That's because my id is autoincrement and yours is not.




Michael D. Black

Senior Scientist

NG Information Systems

Advanced Analytics Directorate



________________________________
From: sqlite-users-boun...@sqlite.org [sqlite-users-boun...@sqlite.org] on 
behalf of Igor Tandetnik [itandet...@mvps.org]
Sent: Monday, August 22, 2011 12:18 PM
To: sqlite-users@sqlite.org
Subject: EXT :Re: [sqlite] Last record in db

On 8/22/2011 1:11 PM, Black, Michael (IS) wrote:
> Sure it does.
>
> sqlite>  select rowid,id,* from t1 where id=(select max(id) from t1);
> 4|4|4|two
>
>
>
> "two" was the last succesful insert in my example.

But 'another two' (id==2) was the last successful insert in my extension
of your example. Yet your statement still returns 4.

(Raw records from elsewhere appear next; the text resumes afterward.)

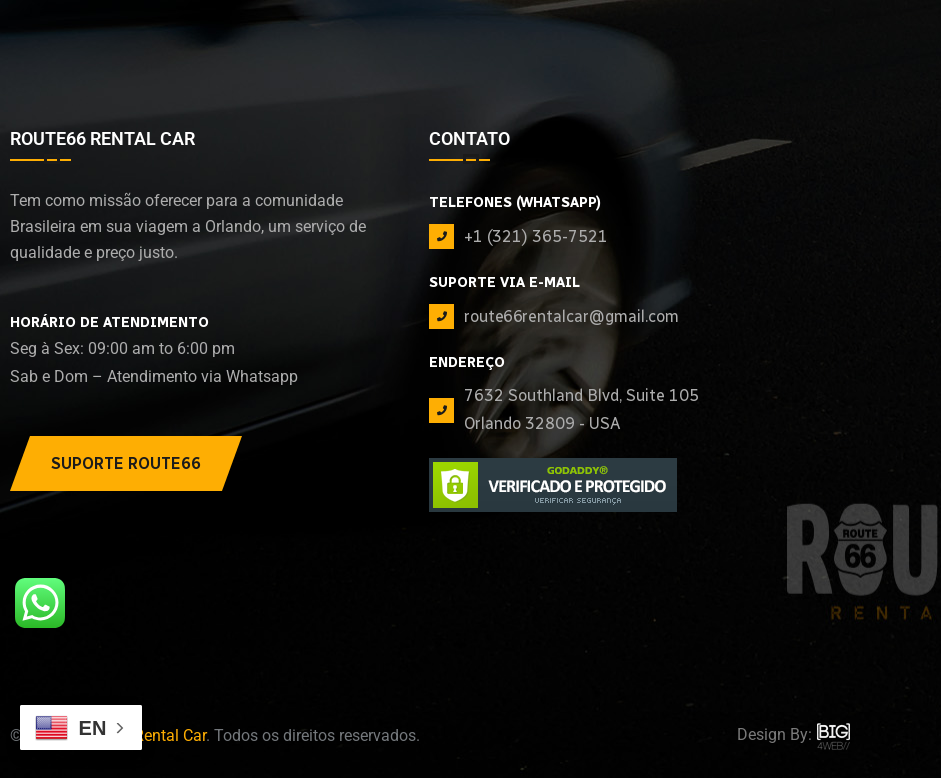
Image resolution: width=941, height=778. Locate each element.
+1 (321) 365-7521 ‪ (538, 236)
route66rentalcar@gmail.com (571, 316)
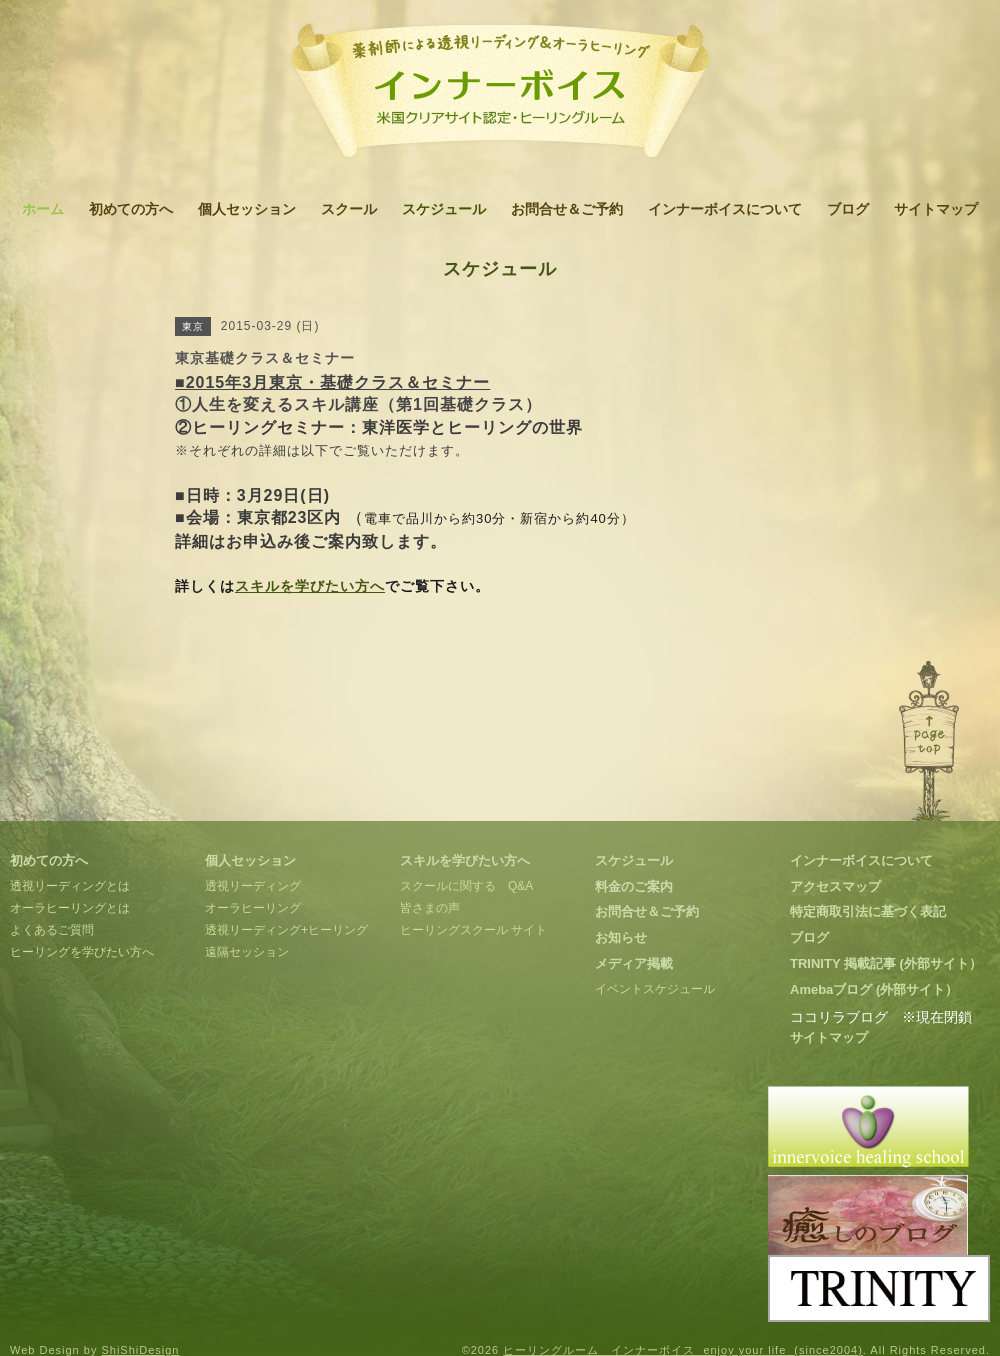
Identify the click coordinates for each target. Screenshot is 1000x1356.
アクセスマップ (835, 886)
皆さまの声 (430, 908)
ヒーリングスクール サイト (473, 930)
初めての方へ (131, 209)
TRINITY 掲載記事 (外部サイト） (886, 963)
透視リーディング (253, 886)
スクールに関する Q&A (466, 886)
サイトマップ (936, 209)
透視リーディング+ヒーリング (286, 930)
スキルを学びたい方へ (310, 586)
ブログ (848, 209)
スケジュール (444, 209)
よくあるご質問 (52, 930)
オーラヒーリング (253, 908)
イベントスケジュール (655, 989)
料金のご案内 (634, 886)
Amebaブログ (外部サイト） (874, 989)
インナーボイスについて (725, 209)
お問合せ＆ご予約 (567, 209)
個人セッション (247, 209)
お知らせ (621, 937)
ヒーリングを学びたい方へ (82, 952)
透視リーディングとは (70, 886)
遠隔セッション (247, 952)
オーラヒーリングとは (70, 908)
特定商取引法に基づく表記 (868, 911)
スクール (349, 209)
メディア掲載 (634, 963)
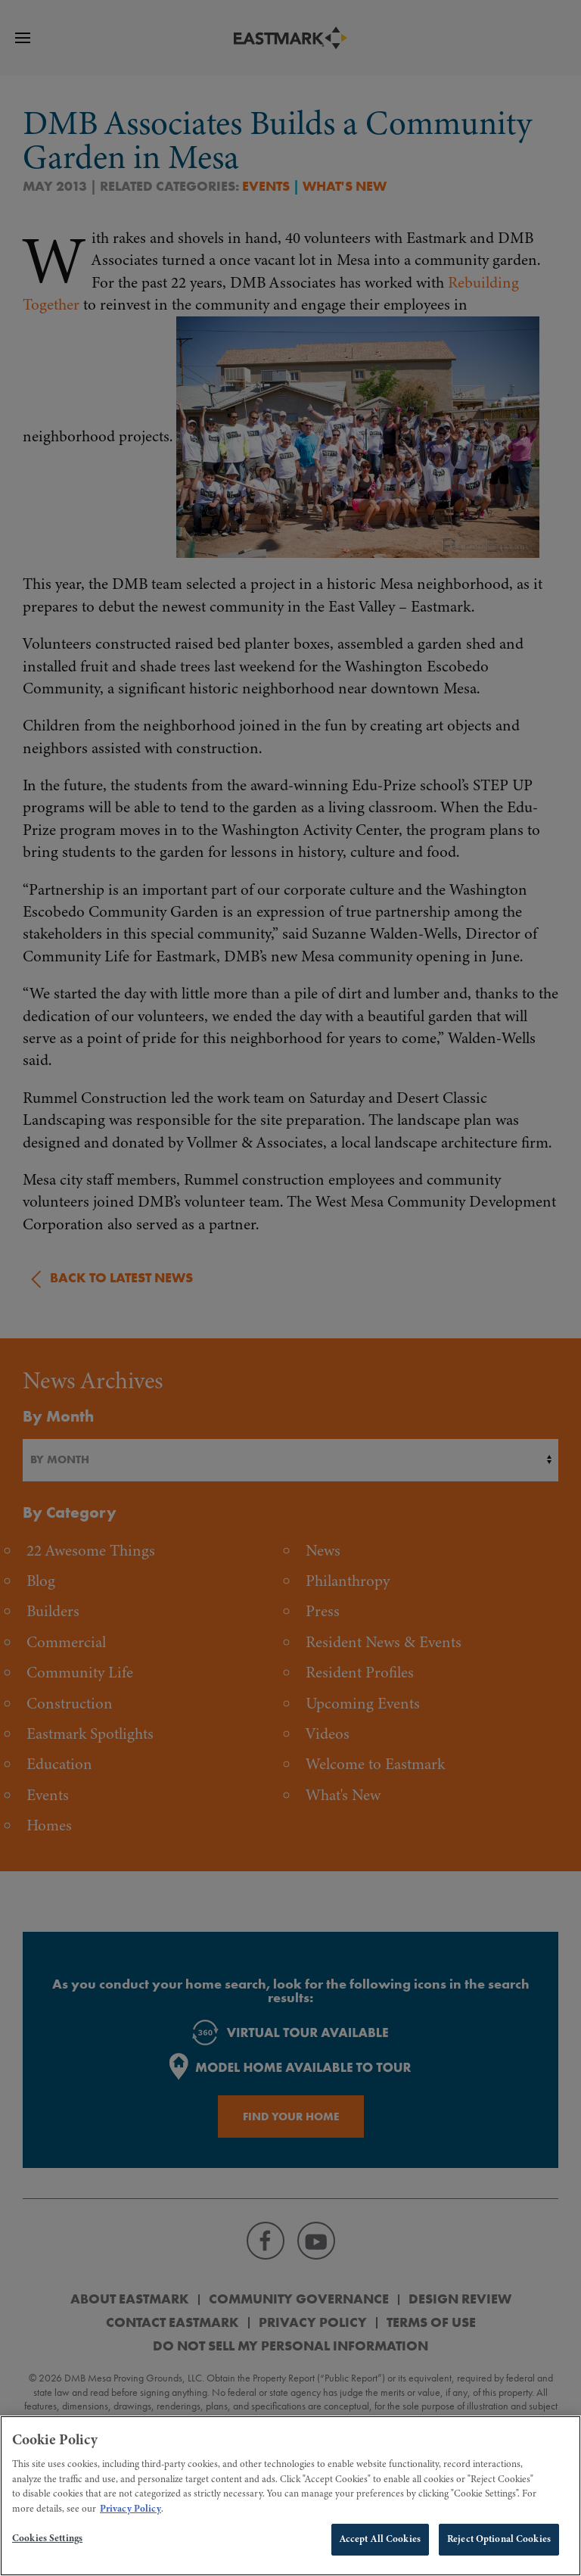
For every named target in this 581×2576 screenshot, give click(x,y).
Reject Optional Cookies (499, 2543)
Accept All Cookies (380, 2543)
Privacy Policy (130, 2512)
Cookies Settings (47, 2543)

> I'm now noticing though that rowid is not working as documented.
>
> http://www.sqlite.org/autoinc.html
>
> Says "If no ROWID is specified on the insert, or if the specified
> ROWID has a value of NULL, then an appropriate ROWID is created
> automatically. The usual algorithm is to give the newly created row a
> ROWID that is one larger than the largest ROWID in the table prior to
> the insert."
>
> But....if I delete the max rowid I expect it to be re-used based on the 
> above....

The quote you cite applies to the case where AUTOINCREMENT keyword is
not specified. But in your latest example, you do specify one.